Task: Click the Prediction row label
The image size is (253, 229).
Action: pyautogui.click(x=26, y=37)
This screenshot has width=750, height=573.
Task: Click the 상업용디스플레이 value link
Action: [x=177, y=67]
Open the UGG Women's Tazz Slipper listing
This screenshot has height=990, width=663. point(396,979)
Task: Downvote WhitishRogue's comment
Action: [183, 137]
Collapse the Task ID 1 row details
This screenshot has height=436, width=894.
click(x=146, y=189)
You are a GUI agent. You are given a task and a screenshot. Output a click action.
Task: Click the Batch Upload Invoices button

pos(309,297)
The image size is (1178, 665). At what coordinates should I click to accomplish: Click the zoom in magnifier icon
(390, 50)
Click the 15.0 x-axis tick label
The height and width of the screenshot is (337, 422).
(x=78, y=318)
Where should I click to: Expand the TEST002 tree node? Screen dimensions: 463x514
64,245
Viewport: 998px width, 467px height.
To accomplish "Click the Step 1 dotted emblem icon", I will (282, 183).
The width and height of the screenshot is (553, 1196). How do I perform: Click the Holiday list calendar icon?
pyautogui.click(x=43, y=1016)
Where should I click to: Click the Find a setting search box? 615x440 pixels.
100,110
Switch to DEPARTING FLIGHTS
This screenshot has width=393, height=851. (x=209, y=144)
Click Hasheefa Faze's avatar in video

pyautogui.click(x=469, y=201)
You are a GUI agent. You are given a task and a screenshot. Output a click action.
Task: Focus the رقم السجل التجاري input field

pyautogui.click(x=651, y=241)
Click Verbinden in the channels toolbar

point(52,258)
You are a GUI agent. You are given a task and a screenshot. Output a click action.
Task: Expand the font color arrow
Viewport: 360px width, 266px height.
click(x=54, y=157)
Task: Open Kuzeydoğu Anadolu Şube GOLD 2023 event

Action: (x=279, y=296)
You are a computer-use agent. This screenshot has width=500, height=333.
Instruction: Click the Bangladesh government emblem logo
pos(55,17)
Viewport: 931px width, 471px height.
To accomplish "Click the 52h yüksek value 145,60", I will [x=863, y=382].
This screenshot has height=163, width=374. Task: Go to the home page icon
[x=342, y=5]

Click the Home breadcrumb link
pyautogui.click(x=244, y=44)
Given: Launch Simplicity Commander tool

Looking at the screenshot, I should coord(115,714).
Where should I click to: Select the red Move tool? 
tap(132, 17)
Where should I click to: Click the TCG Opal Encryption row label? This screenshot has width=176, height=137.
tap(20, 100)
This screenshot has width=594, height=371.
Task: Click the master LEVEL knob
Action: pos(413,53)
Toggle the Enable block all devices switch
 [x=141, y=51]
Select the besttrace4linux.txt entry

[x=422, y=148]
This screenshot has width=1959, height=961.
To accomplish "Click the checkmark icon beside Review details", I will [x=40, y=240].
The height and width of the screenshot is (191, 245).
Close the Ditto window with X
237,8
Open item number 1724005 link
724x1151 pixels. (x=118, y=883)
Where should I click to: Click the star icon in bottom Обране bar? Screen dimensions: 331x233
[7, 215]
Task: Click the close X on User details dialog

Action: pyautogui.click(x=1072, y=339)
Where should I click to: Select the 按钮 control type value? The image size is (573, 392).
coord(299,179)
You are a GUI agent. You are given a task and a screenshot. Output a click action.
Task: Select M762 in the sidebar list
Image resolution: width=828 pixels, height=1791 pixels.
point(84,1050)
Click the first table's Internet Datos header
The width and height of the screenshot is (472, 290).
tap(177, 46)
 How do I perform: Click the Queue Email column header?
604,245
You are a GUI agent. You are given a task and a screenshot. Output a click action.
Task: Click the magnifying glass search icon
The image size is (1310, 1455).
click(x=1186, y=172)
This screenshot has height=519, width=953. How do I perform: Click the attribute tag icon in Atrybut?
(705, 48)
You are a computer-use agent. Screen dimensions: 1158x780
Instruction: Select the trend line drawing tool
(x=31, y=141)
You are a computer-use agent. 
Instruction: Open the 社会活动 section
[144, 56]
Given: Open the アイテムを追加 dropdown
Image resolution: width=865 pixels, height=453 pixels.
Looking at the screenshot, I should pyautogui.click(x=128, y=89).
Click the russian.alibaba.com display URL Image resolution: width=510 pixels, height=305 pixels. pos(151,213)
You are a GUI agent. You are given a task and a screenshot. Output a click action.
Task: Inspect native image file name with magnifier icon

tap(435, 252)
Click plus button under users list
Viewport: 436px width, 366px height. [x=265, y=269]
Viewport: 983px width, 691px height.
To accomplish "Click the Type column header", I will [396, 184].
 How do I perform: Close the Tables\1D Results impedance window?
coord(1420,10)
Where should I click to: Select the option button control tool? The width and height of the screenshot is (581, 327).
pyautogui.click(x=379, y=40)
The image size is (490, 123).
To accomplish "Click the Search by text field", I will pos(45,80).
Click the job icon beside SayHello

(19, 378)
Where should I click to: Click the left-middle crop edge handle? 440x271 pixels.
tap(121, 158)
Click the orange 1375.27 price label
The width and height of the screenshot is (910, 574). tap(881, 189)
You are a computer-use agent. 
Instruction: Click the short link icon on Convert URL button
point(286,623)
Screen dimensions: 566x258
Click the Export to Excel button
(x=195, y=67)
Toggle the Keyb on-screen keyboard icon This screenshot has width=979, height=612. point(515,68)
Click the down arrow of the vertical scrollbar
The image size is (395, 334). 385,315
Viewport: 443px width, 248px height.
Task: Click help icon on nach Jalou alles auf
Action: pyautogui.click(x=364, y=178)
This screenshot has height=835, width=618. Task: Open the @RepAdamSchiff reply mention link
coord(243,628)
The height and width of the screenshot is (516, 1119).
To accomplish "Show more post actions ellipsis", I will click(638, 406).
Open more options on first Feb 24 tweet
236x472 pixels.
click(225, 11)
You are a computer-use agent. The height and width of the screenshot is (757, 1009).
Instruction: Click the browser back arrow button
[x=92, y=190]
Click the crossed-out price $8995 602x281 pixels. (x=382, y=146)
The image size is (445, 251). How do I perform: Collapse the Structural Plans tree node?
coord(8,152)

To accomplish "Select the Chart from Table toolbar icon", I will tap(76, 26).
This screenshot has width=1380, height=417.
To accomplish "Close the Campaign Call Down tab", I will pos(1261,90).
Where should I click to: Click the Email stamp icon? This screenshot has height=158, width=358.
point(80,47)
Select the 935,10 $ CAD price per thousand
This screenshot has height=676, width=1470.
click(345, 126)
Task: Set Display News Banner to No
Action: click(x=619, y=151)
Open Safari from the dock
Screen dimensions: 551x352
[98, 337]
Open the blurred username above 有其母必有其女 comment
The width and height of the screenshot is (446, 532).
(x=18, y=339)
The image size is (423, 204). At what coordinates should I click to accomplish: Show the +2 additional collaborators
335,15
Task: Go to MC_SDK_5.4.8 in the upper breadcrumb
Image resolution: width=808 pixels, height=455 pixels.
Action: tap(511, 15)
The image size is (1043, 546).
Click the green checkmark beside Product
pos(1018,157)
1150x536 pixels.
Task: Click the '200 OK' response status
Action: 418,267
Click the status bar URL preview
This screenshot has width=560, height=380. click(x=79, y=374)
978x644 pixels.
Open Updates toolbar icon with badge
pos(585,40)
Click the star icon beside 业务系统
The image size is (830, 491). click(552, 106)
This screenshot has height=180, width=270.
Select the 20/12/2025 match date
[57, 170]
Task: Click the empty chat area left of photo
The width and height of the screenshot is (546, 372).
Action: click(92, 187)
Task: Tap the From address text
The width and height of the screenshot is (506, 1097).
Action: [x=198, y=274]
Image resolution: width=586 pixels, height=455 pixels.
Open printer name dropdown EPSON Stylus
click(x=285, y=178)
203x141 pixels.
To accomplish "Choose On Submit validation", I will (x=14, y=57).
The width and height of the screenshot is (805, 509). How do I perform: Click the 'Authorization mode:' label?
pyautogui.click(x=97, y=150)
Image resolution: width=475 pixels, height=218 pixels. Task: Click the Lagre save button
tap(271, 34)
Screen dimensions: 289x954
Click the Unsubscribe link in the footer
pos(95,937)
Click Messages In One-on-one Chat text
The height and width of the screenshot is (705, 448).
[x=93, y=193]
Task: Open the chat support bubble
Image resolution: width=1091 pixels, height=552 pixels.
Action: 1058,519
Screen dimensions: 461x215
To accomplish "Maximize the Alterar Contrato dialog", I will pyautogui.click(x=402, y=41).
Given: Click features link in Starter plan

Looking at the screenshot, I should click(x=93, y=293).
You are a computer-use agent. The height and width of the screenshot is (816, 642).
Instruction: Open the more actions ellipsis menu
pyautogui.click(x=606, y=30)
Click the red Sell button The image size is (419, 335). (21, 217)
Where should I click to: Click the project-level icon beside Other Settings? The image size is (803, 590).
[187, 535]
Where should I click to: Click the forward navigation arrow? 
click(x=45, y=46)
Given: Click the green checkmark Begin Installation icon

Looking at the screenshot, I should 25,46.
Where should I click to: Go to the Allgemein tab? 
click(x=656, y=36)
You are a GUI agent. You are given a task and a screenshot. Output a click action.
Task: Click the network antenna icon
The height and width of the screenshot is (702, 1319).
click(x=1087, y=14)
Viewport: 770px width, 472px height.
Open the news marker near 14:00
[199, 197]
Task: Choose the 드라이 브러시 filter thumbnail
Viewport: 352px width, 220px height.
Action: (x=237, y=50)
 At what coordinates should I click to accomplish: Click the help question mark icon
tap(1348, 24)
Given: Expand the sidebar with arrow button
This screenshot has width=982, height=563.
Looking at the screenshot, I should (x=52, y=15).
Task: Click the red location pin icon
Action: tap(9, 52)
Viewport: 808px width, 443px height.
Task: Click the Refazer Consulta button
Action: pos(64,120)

▶ Task instructions: From the records above, return each line where "computer" occurs.

▶ Response area:
You are a computer-use agent. This screenshot has width=500, height=333.
You are a computer-use agent. Screen dimensions: 1158x780
You are a computer-use agent. 
You are a computer-use agent. 
You are a computer-use agent. The height and width of the screenshot is (757, 1009).
You are a computer-use agent. The height and width of the screenshot is (816, 642).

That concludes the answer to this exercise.